Все началось с романса «То, что я должен сказать», написанного под впечатлением гибели трехсот московских юнкеров. Это одна из самых известных песен Вертинского.

Я не знаю, зачем и кому это нужно,
Кто послал их на смерть недрожавшей рукой,
Только так беспощадно, так зло и ненужно
Опустили их в Вечный Покой!
Осторожные зрители молча кутались в шубы,
И какая-то женщина с искаженным лицом
Целовала покойника в посиневшие губы
И швырнула в священника обручальным кольцом.
Закидали их елками, замесили их грязью
И пошли по домам — под шумок толковать,
Что пора положить бы уж конец безобразью,
Что и так уже скоро, мол, мы начнем голодать.
И никто не додумался просто стать на колени
И сказать этим мальчикам, что в бездарной стране
Даже светлые подвиги — это только ступени
В бесконечные пропасти — к недоступной Весне!

Вертинского вызвали в ЧК. «Вы же не можете запретить мне их жалеть!» — говорил он в свое оправдание. «Надо будет — и дышать запретим!» — услышал в ответ. Этого хватило для того, чтобы сделать правильные выводы. Вертинский бежал на Юг и до конца 1919 года гастролировал по «белой» России, выступая перед офицерами и солдатами Добровольческой армии. В конце концов, на борту парохода «Великий князь Александр Михайлович» он покинул Россию и перебрался в Константинополь.

Затем были Румыния, Польша, Германия, Австрия, Франция, Бельгия… Чтобы выжить, Вертинский много выступал, выступал где придется, лишь бы немного заработать.

Дольше всего, почти десять лет, с 1925 по 1934 год Александр Вертинский прожил во Франции, о которой отзывался так: «Моя Франция — это один Париж, зато один Париж — это вся Франция! Я любил Францию искренне, как всякий, кто долго жил в ней. Париж нельзя было не любить, как нельзя было его забыть или предпочесть ему другой город. Нигде за границей русские не чувствовали себя так легко и свободно. Это был город, где свобода человеческой личности уважается… Да, Париж… это родина моего духа!» В Париже Александр Вертинский пережил расцвет своей творческой деятельности.

Из Европы судьба забросила Вертинского в Америку, где он пользовался определенным успехом. Однако для вящей славы ему нужно было начать петь на английском языке. Вертинский же мог петь только на русском. «Чтобы понять нюансы моих песен и переживать их, — сказал он однажды, — необходимо знание русского языка… Я буквально ощущаю каждое слово на вкус и когда пою его, то беру все, что можно от него взять. В этом основа и исток моего искусства».

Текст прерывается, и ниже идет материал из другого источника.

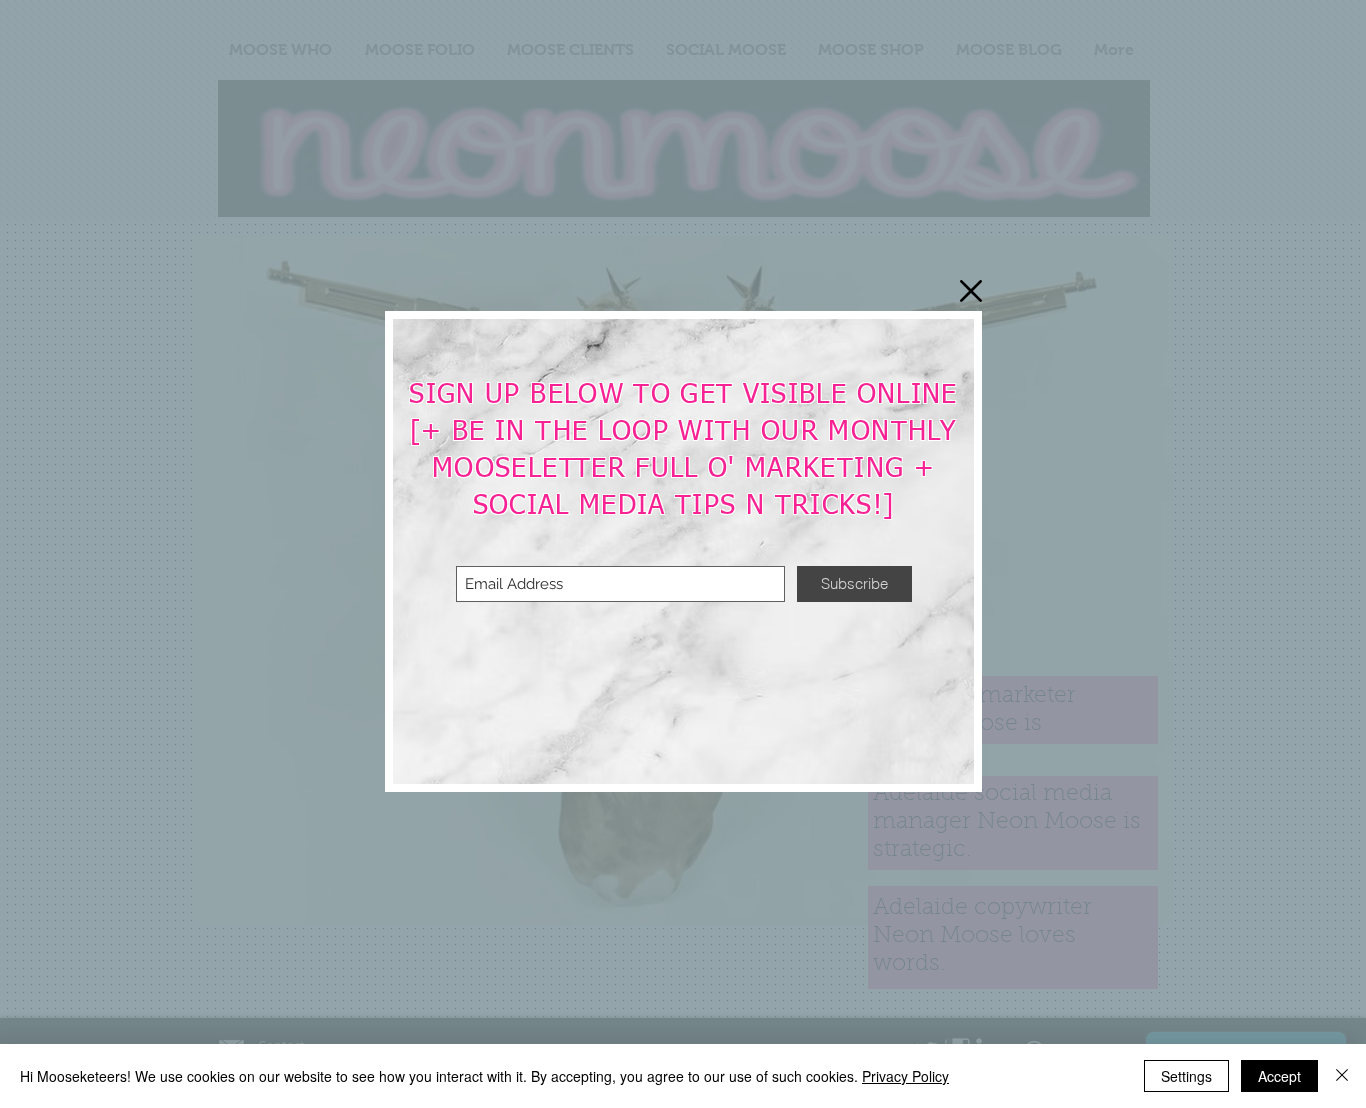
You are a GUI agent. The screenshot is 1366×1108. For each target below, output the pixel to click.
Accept (1279, 1076)
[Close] (1342, 1076)
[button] (971, 291)
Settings (1186, 1076)
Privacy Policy (905, 1076)
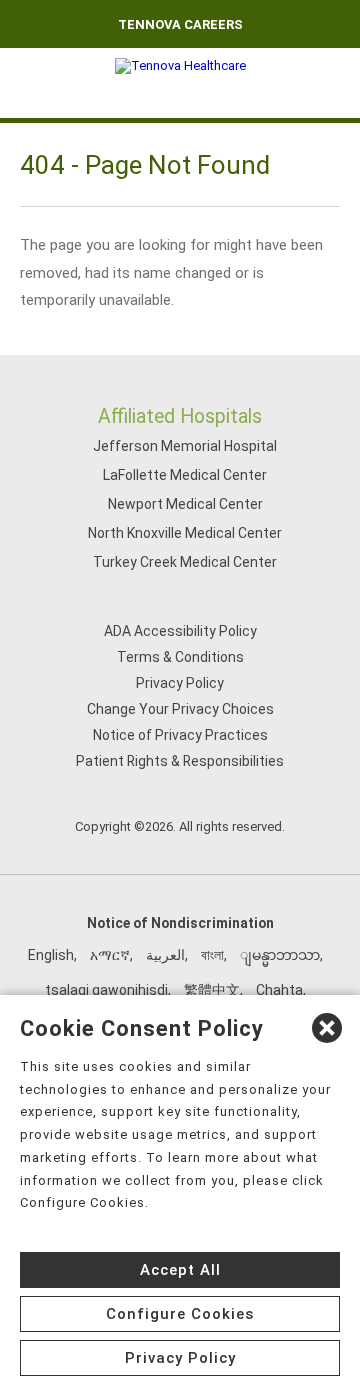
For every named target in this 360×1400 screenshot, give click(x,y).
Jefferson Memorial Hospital (185, 446)
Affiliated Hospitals (180, 416)
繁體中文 (212, 990)
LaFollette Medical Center (185, 475)
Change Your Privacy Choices (180, 709)
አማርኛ (110, 955)
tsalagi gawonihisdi (106, 990)
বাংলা (212, 955)
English (51, 955)
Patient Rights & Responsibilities (180, 761)
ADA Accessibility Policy (180, 631)
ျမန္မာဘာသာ (280, 955)
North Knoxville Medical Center (185, 533)
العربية (165, 955)
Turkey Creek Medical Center (185, 562)
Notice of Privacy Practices (180, 735)
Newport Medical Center (185, 504)
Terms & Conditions (180, 657)
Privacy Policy (180, 683)
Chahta (279, 990)
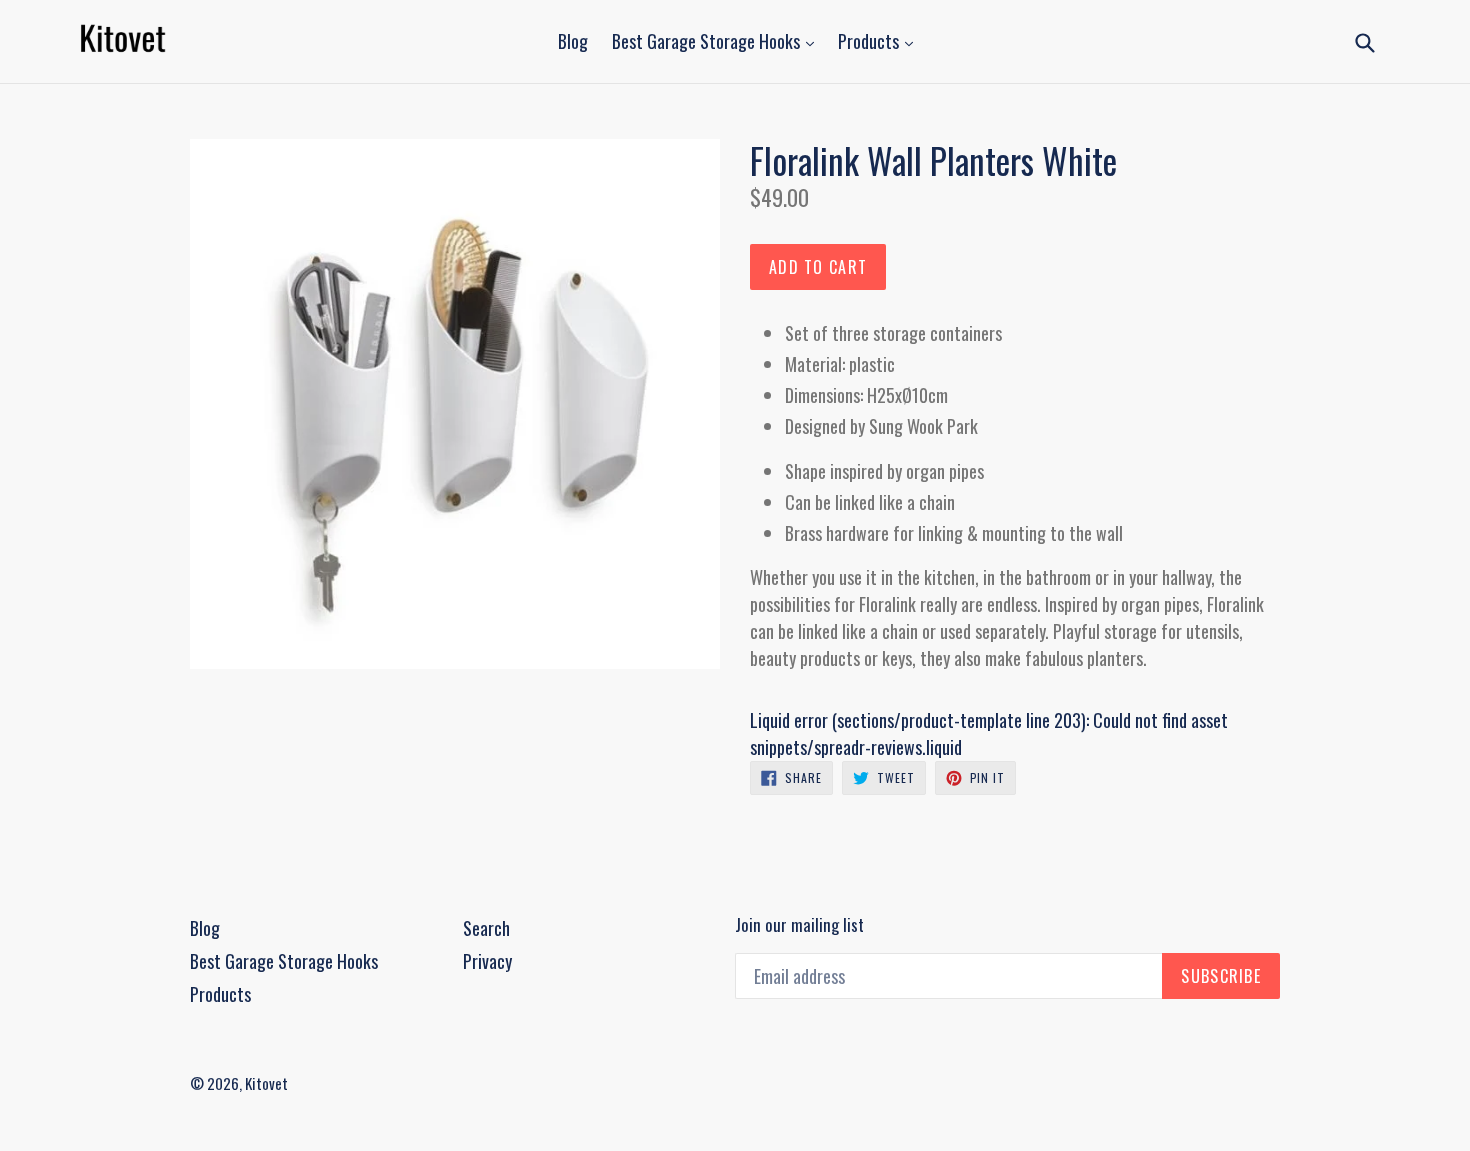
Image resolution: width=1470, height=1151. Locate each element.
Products (870, 41)
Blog (573, 41)
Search (486, 928)
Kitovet (266, 1083)
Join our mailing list (799, 925)
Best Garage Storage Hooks (708, 41)
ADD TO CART (818, 267)
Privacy (487, 961)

В поисках большой русской аудитории Вертинский отправился в Шанхай, где прожил восемь лет. «Всегда элегантный (умел носить вещи, к тому же рост, фигура, манеры), — вспоминала писательница Наталья Ильина, познакомившаяся с артистом в Шанхае, — аккуратный, подтянутый (ботинки начищены, платки и воротнички белоснежны), внешне на представителя богемы не похож совершенно. А по характеру — богема, актер. Капризами, частыми сменами настроений, способностью быстро зажигаться и столь же быстро гаснуть напоминал мне Корнакову (Екатерина Корнакова, бывшая актриса Московского Художественного театра, вместе с мужем эмигрировавшая в Шанхай после революции. — А. Ш.). И так же, как она, цены деньгам не знал, были — разбрасывал, раздавал, прогуливал, не было — мрачнел, сидел без них… Щадить себя не умел, о здоровье своем не думал (хотя и впадал иногда в мнительность!) и всегда был готов поделиться с теми, кто беднее его…» Стремление помогать бедным было у него в крови, от отца.

«Отработав в прокуренном кабаре среди танцующих пар, — вспоминала Ильина, — он шел в смежный ресторанный зал и коротал там время с друзьями, а иногда и вовсе незнакомыми людьми, наперебой приглашавшими его за свой столик. Потом он нередко ехал в другое кабаре. Требовалась железная выносливость, чтобы вести ту жизнь, которую вел Вертинский в Шанхае».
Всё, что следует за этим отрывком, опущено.